Shares jumped 5.6% to $719.65 on Monday as Mizuho analyst Vijay Rakesh hiked his price target on Micron from $740 to $800, even as the S&P 500 and Nasdaq both slipped. The move marks Mizuho's second upgrade in two weeks — on May 6, Rakesh had already raised his target from $545 to $740 — signaling rapidly accelerating conviction that AI is reshaping the memory chip business into something investors haven't seen before.
- Two Price-Target Hikes in 13 Days Tells You How Fast the Story Is Moving. Mizuho cited strong pricing expectations for NAND and DRAM products into the second half of 2026 and 2027.
Rakesh expects Micron's fiscal 2027 revenue and earnings per share to grow by 66% and 80%, respectively, year-over-year. That pace of estimate revision is unusual for any semiconductor name and reflects how quickly AI data center spending is outrunning supply.
- Micron's Revenue Has Nearly Tripled, and Supply Is Still Sold Out.

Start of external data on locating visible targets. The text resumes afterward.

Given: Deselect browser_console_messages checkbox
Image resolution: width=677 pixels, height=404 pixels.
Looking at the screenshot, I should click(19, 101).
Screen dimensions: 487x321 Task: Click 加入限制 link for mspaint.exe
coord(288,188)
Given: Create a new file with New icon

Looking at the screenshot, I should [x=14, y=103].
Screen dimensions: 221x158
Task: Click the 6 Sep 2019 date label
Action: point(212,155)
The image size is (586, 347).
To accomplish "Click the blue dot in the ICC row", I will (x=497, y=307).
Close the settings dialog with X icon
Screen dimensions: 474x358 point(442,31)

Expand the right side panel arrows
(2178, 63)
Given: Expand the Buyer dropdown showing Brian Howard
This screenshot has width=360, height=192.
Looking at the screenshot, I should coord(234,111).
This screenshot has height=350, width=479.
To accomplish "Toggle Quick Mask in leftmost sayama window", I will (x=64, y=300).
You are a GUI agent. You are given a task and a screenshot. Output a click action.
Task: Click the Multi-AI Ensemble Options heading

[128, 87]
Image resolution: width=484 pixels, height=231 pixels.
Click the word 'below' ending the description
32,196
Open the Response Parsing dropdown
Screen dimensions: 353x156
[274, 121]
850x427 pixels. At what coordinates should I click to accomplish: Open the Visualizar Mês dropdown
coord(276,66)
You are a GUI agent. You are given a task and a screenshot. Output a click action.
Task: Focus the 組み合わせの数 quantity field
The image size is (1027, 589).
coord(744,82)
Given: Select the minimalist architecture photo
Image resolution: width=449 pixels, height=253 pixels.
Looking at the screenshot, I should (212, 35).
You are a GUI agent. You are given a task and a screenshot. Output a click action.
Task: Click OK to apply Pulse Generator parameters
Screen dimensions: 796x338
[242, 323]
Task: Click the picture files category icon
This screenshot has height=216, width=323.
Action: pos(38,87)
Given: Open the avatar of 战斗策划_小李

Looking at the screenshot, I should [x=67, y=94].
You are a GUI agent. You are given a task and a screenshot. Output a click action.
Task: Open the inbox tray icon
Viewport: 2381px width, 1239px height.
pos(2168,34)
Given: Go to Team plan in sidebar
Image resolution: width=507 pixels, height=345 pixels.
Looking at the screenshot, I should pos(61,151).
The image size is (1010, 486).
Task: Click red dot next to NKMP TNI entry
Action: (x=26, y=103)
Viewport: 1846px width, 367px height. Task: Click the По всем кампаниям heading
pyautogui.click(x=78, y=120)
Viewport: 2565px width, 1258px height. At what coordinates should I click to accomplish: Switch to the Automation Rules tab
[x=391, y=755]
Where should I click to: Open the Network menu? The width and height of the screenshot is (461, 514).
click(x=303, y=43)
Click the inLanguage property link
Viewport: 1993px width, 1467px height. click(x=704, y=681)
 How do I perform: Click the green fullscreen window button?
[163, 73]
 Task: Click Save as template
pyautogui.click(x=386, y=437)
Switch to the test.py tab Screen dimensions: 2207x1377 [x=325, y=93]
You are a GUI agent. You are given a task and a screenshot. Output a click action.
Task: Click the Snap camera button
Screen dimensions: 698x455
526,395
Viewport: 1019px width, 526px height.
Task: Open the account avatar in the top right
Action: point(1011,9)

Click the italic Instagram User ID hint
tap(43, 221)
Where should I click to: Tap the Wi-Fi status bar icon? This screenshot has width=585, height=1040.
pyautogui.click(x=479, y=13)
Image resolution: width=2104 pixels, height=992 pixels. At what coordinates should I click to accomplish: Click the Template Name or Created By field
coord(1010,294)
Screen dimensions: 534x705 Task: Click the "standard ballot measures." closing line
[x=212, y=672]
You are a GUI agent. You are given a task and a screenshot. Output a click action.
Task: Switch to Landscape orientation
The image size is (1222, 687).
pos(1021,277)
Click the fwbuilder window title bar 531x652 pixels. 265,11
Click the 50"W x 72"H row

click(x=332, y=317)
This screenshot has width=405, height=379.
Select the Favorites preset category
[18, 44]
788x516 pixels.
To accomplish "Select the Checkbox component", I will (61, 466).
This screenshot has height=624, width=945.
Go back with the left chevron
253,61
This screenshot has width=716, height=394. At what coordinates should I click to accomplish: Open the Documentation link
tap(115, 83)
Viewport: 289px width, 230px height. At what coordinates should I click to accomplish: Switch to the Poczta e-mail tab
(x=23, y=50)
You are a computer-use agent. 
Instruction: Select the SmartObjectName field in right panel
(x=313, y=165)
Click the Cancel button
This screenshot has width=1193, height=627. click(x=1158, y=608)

Revenue climbed from $8 billion in fiscal Q2 2025 to $23.8 billion in the corresponding 2026 quarter.
High-bandwidth memory — a premium product used in AI data centers — is reported to be fully sold out for 2026 under binding contracts , giving Micron rare revenue visibility in an industry historically prone to boom-and-bust swings. For the current quarter, Micron guided revenue of $33.5 billion with a non-GAAP gross margin of approximately 81%.
- A Samsung Strike Could Tighten an Already Squeezed Market. If Samsung's labor dispute isn't resolved, a general walkout beginning May 21 could last until June 7, and experts believe it would immediately remove 3% of the world's memory-chip supply.
Mizuho expects supply to remain tight into the first half of 2027 and highlights that a potential Samsung strike is looming. For Micron shareholders, a rival's production disruption could push prices higher — but it also introduces volatility.
- The Stock Has Pulled Back 11% From Its All-Time High, Creating a Test of Conviction. Micron shares recently reached an all-time high of $818.67 before pulling back. The current price of $719.65 sits roughly 10% below the new $800 target. The stock has already soared 135% in 2026 , and with earnings for the May quarter due June 24 , investors face a binary question: is the AI memory supercycle durable enough to justify paying nearly 4x book value, or has the easy money already been made?